Sunday, April 24, 2005

New ambient computing devices

Regular readers of my main journal will know that I'm a little obsessed with "ambient computing devices" - that is, physical devices which, while presenting the same data-heavy information we would get from computers, present this information in a way that's easier for us humans to metaphorically analyze than simply a screenful of numbers and figures. So you might have a water fountain in your back yard, for example, whose pressure is tied to the worth of your stock portfolio, and when it's up the water shoots higher, and when it's down it shoots lower. You're getting just enough information to know whether to start panicking or start celebrating on any given day; if the fountain's empty, of course, or shooting over the roof of your house, you can always then jump online and get the detailed figures. There's a growing amount of such devices on the market, in fact - glass sculptures that glow blue to red, depending on the temperature outside, or barometer-type dials you hang on the wall, showing how many new emails you have.
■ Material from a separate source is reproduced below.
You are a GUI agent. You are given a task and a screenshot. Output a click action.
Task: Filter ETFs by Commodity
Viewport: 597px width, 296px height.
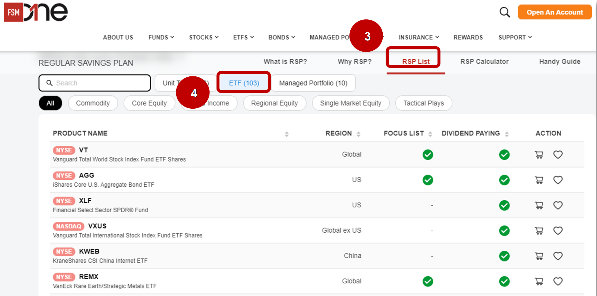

And now you can add another entrepreneur to the list - Giovanni Cannata, an Italian graduate student who took on as a thesis the challenge of delivering internet tools to people who simply don't like using computers (like, er, a lot of older Italians, according to him). His solution - a series of ultra-simple standalone devices, like appliances in a kitchen, each dedicated to one thing an older person might enjoy doing online (exchanging photos, exchanging email, receiving internet television, VoIP calls, etc), connectable in a limited way by actual physical gestures the person uses on the device. So caress the right side of a picture frame, and it brings up new photos of the grandkids your daughter just sent. Touch the image, and the picture of the family prompts the phone to dial the family's number, or to bring up a new email to that family.

Ingenious! I can't wait to see what commercial applications might come from this graduate thesis. (Thanks as always to Gizmodo for pointing this out.)